Source passage:
========

RON MATUSNext month, Pinellas County voters will answer an age-old question that affects teachers everywhere.
ST. PETERSBURG - Seven hours after beginning work, Michele Johnson careens toward her first and only break of the day. She fishes a cold Pepsi from the bottom of a vending machine. She almost stops.
But before the Northeast High School English teacher rewards herself with a sip, she accelerates again - this time to the bookkeeper's office to turn in money from a senior class fundraiser.
"There's never enough time," she says.
By 2 p.m. on a recent Monday, Johnson, 36, has taught three straight 86-minute classes, plowed into a stack of essays and chatted with visiting graduates. She skipped breakfast and lunch. She did not take a bathroom break.

========

Data excerpt:
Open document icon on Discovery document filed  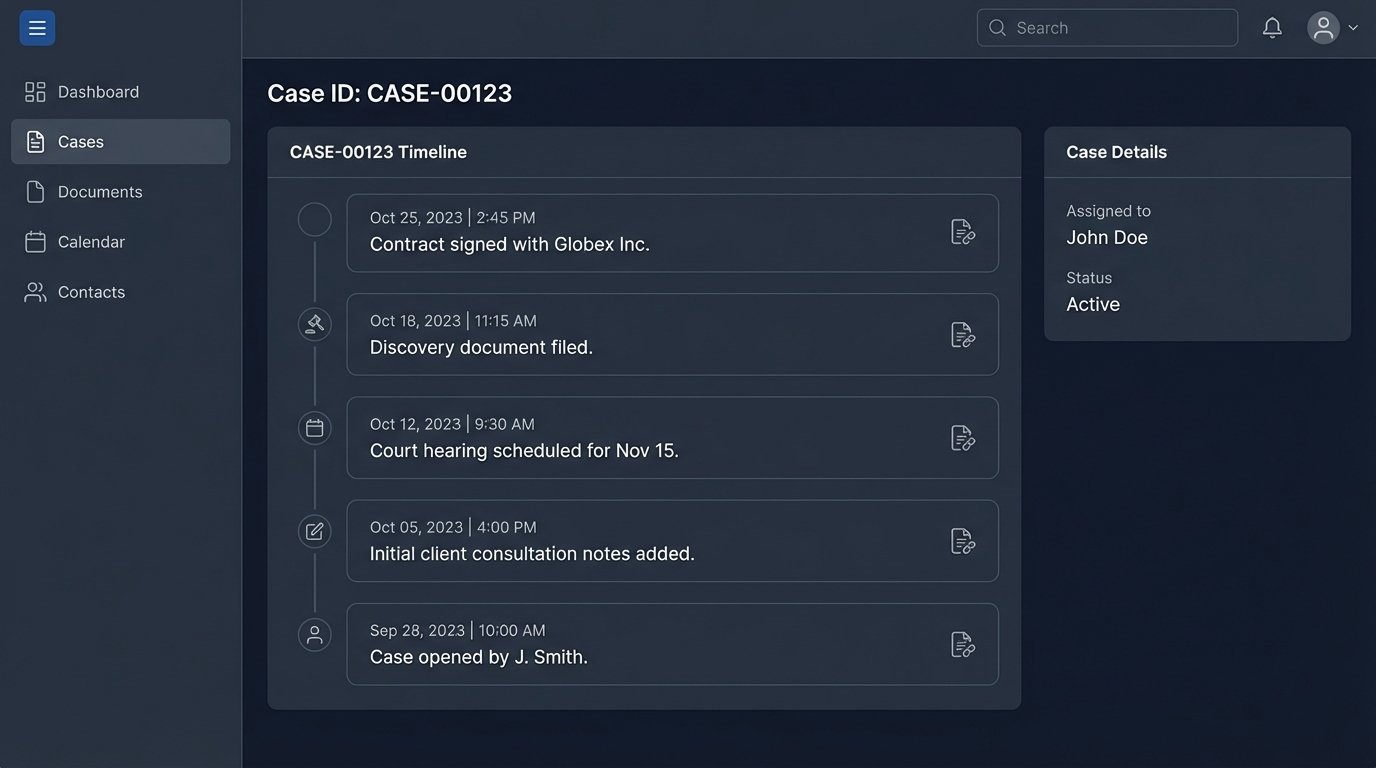[962, 335]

========

Directions:
1: In the Michele Johnson article, how long is each class she teaches?
2: According to the Michele Johnson article, what did she skip or go without that day?
The data above is separate from the Michele Johnson article.

Task results:
1: 86 minutes

2: Breakfast, lunch, and a bathroom break.